-- Exercise data --
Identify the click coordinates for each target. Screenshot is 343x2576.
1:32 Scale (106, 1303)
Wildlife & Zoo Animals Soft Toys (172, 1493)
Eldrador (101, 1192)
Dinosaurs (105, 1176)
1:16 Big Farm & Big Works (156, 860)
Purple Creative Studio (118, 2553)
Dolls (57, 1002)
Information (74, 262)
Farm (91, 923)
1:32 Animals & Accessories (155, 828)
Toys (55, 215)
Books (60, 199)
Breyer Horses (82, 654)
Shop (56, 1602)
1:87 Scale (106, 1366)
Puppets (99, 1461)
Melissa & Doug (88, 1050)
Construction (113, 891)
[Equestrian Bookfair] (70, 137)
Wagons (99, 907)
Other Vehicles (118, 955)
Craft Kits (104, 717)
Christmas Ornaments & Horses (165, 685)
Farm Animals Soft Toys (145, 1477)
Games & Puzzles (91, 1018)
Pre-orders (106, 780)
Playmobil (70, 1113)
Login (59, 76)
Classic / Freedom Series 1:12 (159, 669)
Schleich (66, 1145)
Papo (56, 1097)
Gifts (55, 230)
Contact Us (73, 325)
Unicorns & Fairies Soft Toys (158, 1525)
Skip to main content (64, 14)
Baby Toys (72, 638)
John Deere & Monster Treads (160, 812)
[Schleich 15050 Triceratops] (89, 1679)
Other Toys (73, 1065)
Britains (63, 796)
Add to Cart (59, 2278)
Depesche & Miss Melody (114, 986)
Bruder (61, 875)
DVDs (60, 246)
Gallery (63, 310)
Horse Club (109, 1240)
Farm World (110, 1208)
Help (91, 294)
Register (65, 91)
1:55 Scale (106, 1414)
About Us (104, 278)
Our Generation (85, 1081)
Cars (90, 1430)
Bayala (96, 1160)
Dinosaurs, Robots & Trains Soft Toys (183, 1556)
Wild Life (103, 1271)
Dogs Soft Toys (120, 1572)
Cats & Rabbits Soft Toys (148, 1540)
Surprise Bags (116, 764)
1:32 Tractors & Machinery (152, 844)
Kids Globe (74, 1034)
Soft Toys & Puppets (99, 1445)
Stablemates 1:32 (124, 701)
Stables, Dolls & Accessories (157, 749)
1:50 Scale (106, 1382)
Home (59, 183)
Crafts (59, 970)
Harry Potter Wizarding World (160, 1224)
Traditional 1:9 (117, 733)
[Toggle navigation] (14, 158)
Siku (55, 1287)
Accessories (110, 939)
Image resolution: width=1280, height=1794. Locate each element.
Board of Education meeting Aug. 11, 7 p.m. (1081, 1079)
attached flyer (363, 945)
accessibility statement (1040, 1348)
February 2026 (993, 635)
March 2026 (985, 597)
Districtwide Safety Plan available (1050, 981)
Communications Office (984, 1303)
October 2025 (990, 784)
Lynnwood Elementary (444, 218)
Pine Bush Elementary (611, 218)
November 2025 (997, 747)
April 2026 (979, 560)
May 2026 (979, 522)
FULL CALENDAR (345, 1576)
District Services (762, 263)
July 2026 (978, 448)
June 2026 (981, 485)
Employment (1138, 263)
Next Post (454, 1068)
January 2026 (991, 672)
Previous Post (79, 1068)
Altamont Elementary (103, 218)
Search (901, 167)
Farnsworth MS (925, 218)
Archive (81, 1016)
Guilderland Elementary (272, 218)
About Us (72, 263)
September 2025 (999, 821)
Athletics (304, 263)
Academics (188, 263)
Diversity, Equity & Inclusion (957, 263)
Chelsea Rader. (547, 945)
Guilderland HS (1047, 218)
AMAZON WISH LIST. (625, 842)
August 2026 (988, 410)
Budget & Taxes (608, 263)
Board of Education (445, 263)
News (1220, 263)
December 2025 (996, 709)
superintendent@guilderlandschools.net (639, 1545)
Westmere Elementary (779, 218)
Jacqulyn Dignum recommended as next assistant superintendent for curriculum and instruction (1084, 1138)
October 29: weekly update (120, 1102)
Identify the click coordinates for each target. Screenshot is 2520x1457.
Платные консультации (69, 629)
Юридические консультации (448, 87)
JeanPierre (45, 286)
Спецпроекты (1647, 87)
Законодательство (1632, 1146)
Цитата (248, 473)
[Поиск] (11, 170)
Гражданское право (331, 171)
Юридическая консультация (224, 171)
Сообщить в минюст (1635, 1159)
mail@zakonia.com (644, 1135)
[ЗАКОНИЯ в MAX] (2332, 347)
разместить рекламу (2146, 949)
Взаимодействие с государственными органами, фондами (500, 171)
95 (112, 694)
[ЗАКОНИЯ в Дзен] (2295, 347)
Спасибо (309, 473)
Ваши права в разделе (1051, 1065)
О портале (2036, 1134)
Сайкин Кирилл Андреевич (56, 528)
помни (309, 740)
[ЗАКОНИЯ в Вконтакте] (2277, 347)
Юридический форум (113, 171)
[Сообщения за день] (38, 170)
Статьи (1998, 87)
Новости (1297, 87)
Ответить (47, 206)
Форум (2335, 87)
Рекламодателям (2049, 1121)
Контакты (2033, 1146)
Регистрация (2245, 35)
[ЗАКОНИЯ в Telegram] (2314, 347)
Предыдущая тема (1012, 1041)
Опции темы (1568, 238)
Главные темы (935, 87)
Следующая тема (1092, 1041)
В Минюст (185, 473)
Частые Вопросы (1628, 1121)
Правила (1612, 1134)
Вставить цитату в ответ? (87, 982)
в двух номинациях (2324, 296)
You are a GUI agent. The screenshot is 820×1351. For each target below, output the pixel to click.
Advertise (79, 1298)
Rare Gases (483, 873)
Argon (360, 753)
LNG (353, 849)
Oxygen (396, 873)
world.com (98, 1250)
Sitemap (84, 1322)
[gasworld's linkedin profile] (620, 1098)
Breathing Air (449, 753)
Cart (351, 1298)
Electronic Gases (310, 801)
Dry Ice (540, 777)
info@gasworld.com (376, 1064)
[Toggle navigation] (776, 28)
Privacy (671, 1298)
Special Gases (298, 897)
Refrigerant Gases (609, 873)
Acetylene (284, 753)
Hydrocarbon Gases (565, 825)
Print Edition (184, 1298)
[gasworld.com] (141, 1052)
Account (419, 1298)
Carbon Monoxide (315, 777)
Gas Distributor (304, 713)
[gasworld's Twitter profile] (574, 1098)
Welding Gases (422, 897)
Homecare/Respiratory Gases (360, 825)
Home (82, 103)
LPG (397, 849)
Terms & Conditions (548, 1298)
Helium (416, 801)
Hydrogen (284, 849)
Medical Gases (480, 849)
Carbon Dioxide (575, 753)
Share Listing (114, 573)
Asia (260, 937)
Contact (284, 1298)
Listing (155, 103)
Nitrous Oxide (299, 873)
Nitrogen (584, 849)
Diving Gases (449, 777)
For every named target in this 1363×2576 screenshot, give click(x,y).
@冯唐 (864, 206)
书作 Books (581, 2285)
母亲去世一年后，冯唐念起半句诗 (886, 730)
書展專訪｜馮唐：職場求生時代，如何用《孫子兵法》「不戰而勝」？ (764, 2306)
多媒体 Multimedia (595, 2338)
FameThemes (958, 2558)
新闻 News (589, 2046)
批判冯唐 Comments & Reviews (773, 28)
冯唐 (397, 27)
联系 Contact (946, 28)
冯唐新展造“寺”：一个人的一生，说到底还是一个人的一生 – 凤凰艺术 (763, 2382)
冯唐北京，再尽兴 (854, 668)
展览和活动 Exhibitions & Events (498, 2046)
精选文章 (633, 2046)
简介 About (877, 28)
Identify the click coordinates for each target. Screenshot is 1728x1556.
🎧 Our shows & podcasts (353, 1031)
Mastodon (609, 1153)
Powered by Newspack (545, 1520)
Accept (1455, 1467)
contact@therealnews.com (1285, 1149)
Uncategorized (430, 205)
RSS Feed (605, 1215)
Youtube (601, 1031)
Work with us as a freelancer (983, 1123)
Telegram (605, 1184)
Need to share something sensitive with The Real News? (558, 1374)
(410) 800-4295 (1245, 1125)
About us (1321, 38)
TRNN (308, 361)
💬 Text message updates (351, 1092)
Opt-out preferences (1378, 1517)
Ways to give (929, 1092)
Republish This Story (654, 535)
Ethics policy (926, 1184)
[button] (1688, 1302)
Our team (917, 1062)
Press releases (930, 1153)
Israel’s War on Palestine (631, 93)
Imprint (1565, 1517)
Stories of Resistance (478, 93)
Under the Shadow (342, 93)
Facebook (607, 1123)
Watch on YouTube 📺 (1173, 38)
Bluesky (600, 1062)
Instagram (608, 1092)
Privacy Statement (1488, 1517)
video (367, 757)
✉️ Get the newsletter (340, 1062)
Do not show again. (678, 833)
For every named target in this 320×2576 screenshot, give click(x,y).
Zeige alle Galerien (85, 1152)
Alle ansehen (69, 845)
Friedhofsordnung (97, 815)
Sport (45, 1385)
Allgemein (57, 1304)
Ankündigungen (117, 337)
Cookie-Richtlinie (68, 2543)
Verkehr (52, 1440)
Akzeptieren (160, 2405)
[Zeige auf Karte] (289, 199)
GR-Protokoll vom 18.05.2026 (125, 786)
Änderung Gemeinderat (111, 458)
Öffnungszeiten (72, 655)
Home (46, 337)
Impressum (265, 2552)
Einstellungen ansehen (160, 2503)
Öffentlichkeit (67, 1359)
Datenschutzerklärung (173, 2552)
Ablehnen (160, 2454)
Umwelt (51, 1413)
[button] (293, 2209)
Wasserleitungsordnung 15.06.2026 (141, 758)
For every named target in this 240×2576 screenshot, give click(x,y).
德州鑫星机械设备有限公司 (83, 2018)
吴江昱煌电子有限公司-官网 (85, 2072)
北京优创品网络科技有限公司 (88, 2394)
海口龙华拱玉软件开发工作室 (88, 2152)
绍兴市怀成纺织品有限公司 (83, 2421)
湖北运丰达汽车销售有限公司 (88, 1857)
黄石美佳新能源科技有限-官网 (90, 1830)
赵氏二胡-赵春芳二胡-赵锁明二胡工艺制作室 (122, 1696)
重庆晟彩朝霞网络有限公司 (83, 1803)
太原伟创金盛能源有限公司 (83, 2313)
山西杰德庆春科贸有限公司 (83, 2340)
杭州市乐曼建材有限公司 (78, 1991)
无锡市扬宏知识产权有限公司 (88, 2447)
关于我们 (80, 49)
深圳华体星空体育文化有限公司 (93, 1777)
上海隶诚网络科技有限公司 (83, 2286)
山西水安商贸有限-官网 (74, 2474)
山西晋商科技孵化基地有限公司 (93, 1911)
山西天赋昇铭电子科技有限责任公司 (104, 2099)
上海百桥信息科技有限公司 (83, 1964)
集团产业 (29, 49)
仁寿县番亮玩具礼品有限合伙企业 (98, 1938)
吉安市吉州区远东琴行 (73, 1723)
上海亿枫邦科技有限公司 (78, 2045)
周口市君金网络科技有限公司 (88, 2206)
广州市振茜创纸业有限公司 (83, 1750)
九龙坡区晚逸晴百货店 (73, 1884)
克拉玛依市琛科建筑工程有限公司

-- Task description --
Make an exact copy of the lines running from the one with "杭州市乐曼建材有限公司 (78, 1991)" to the last line of the listing, including both ends.

-- Task answer --
杭州市乐曼建材有限公司 (78, 1991)
无锡市扬宏知识产权有限公司 (88, 2447)
关于我们 (80, 49)
深圳华体星空体育文化有限公司 (93, 1777)
上海隶诚网络科技有限公司 (83, 2286)
山西水安商贸有限-官网 (74, 2474)
山西晋商科技孵化基地有限公司 (93, 1911)
山西天赋昇铭电子科技有限责任公司 (104, 2099)
上海百桥信息科技有限公司 (83, 1964)
集团产业 (29, 49)
仁寿县番亮玩具礼品有限合伙企业 (98, 1938)
吉安市吉州区远东琴行 (73, 1723)
上海亿枫邦科技有限公司 (78, 2045)
周口市君金网络科技有限公司 (88, 2206)
广州市振茜创纸业有限公司 (83, 1750)
九龙坡区晚逸晴百货店 (73, 1884)
克拉玛依市琛科建筑工程有限公司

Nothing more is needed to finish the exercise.